A notice sent out by the Illinois Environmental Protection Agency in December said Wonder Lake residents should be prepared to pay for a multimillion-dollar project in debt service charges to users – but that isn’t the case, Wonder Lake Village President Tony Topf said Tuesday.
Village officials sent in required documents that detailed how the village could pay back the loan if a developer wasn’t involved, which is where talk of a rate increase came in, Topf said.
“The IEPA wanted to know how the village would pay that [loan] back and if we were capable of paying it back,” Topf said. “They weren’t interested in whether there was a developer involved. They just wanted to know if we could pay it back.”
But the village doesn’t actually intend to raise its costs to residents, he said.
The village will take out a $5.8 million project loan through the Public Water Supply Loan Program.
NRB Land LLC, which is planning the Thatcher Meadows development, will be responsible for reimbursing the village for loan payments.

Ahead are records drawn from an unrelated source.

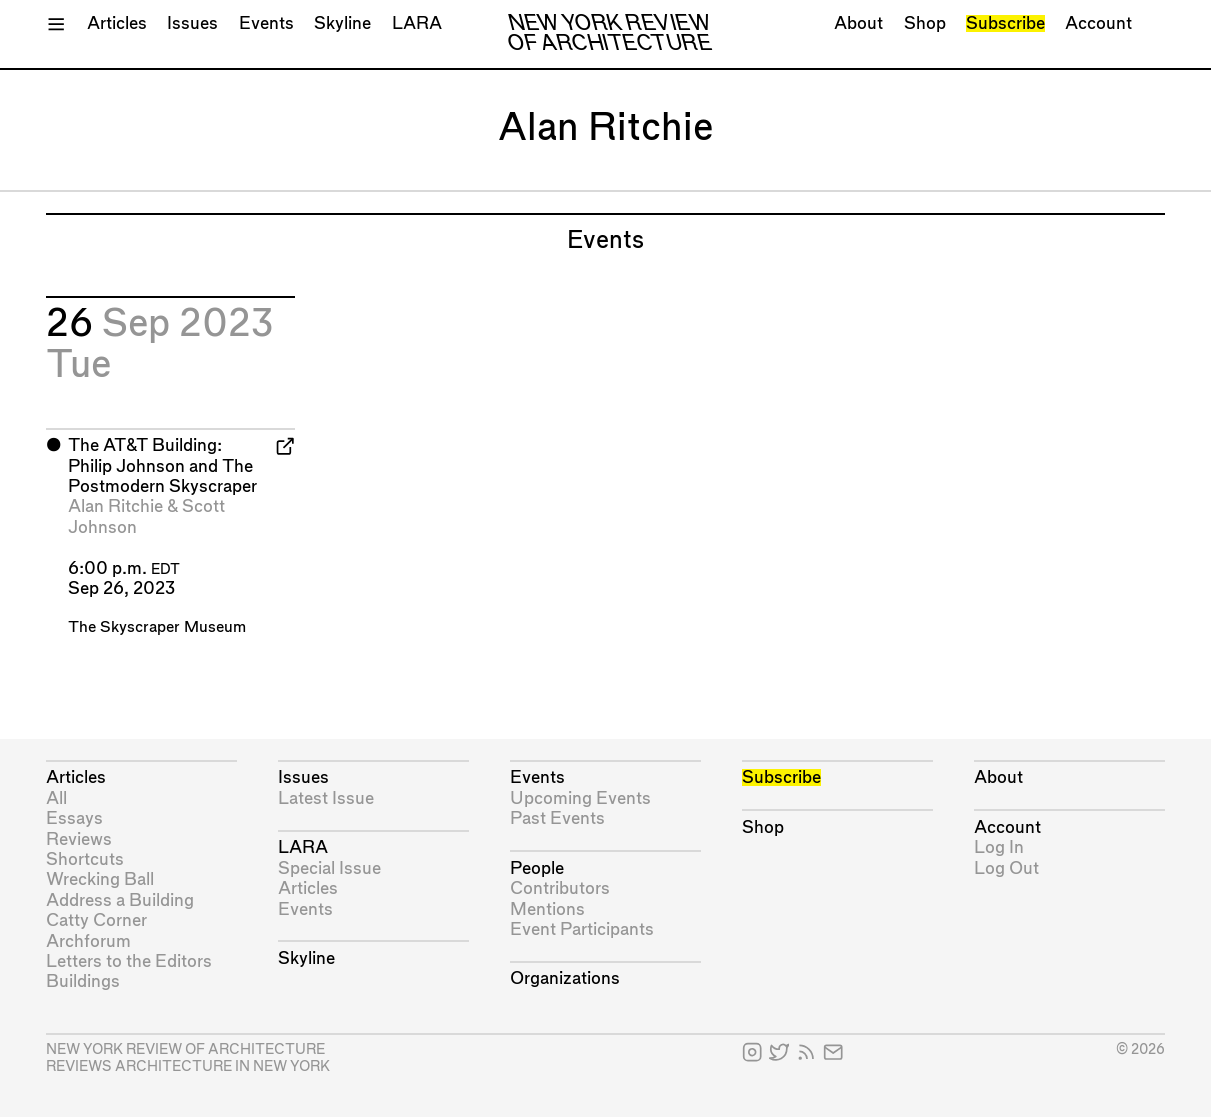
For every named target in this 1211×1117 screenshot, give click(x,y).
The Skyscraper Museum (157, 627)
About (858, 23)
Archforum (88, 941)
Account (1098, 23)
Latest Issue (326, 798)
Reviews (79, 839)
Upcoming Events (580, 798)
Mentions (547, 909)
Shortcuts (85, 859)
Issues (192, 23)
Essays (74, 818)
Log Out (1006, 868)
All (56, 798)
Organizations (565, 978)
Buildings (83, 981)
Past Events (557, 818)
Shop (925, 23)
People (537, 868)
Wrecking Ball (100, 879)
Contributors (560, 888)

“We will not bill the homeowners,” Topf said. “We could, but we aren’t.”
The agreement requires NRB Land to deposit cash or a letter of credit for $700,000; buy capacity for a minimum of 100 units a year for nine years, each with a $3,500 connection fee; and reimburse the village for annual loan payments of $350,000 after the first nine years, when the connection fees will pay the loan installment, according to the agreement.

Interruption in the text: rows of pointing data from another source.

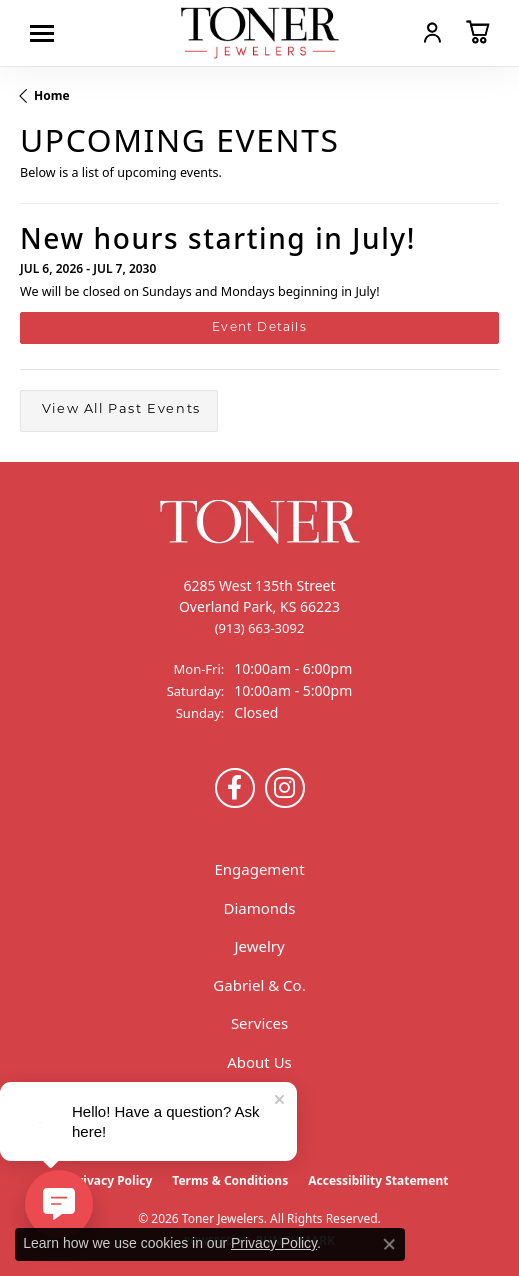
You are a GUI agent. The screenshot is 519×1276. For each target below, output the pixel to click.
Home (52, 95)
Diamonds (259, 908)
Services (259, 1023)
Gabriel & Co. (259, 985)
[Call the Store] (260, 628)
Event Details (259, 328)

The village also has an option to create a special service area within the development and use revenue from that toward the loan, according to the agreement.
NRB Land once planned to build the 3,700-home subdivision between Wonder Lake and McHenry north of Route 120 and south of McCullom Lake Road. The project stalled in 2008, but activity has resumed.
The water system project would include the drilling of two new wells and a new water treatment plant, a 500,000-gallon ground storage tank, a pump station with three pumps, chemical feed equipment, a standby generator and about 6,100 feet of 12-inch water main, according to the project description.
A public hearing will be at 10 a.m. Jan. 15 at Village Hall, 4444 Thompson Road, to talk about the environmental effects of the project, according to a public notice.